Azoospermia is divided into two broad categories, obstructive azoospermia and non-obstructive azoospermia (OA and NOA).  It is again important to note that this different from no sperm in the ejaculate secondary to a low or no volume ejaculate. Azoospermia can exist as a separate issue concurrently with a low volume ejaculate, and a low-volume ejaculate doesn’t necessarily mean that there is azoospermia. [link to low sperm count, low volume ejaculate subsection]

Non-obstructive azoospermia is more common than obstructive azoospermia. We will discuss both below.

Obstructive azoospermia (OA)

Obstructive azoospermia, or OA, is defined by the lack of sperm in the semen secondary to an obstruction of the vas deferens or full obstruction of the epididymis. This can either be congenital or acquired. The most common reason for congenital azoospermia is secondary to a defect in the cystic fibrosis gene, and this accounts for approximately 2 out of 3 cases. This doesn’t necessarily mean that a man has cystic fibrosis. A man can have only one altered copy of the cystic fibrosis gene, and as such he would have no evidence or clinical manifestations of the disease known cystic fibrosis. However, he may be missing part or all his vas deferens, the tube that carries sperm from the testes to the rest of the genitourinary tract (see above).

Acquired OA can also occur throughout a man’s life. The three most common reasons are vasectomy, hernia surgery, and infection. Vasectomies can sometimes be reversed, while other times though they may be able to be reversed it may not be the best choice for the couple.

 

Hernia repair is an underrecognized cause for OA. For hernia repair to cause azoospermia, the hernia operation would need to be done on both sides, or if a single functioning testicle on that side, and the complication of vasal obstruction would need to occur. As most hernia repairs are done past the reproductive age of most men, usually this is not discussed as a possible complication of the surgery.

While it is relatively common to get an infection in the genitourinary tract, it is rare but possible for certain types of infections to lead to OA. Giving a good, thorough history to your physician is important to recognizing this as a possible consequence.
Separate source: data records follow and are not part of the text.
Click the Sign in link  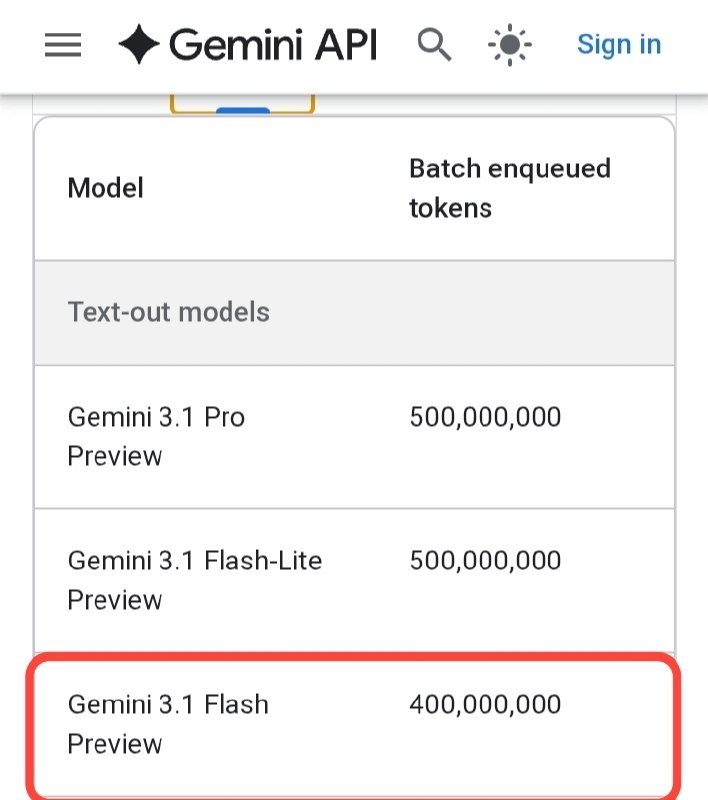click(x=619, y=44)
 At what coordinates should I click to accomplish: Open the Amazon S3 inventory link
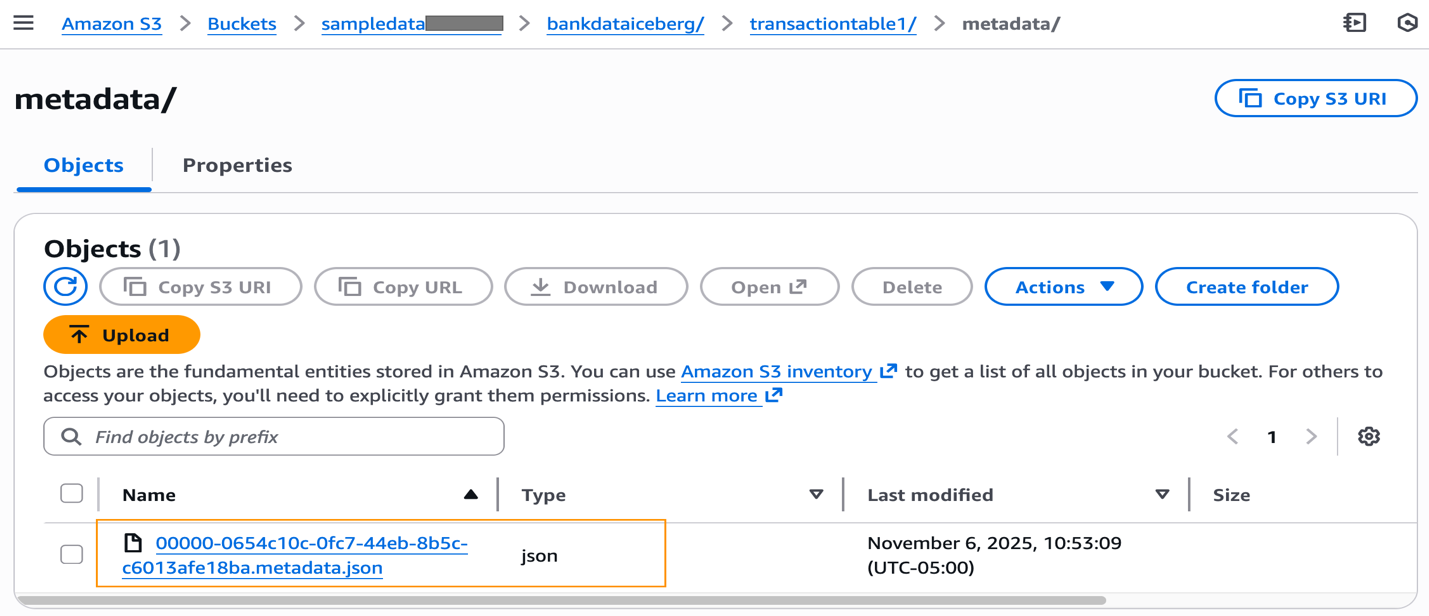780,371
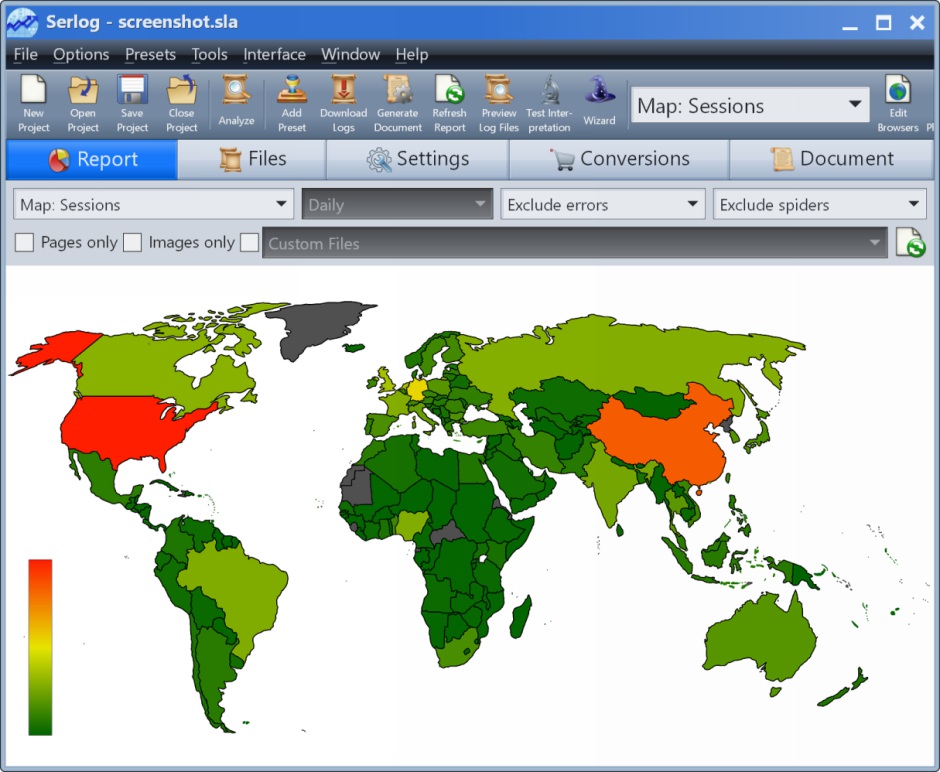940x772 pixels.
Task: Open the Exclude spiders dropdown
Action: (x=819, y=205)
Non-Obstructive Azoospermia

Non-obstructive azoospermia, or NOA, by contrast is not due to a blockage of the vas but rather secondary to a production defect in the testicle itself. It affects about 1% of the population. It is more common than obstructive azoospermia (OA). Though many patients can understand the process of OA better secondary to its straightforward nature, the processes for NOA are more complex and therefore there is a temptation for many patients and even some physicians to assume that azoospermia is by default OA. However, most azoospermia seen is not due to an obstruction but rather a defect in the production of sperm.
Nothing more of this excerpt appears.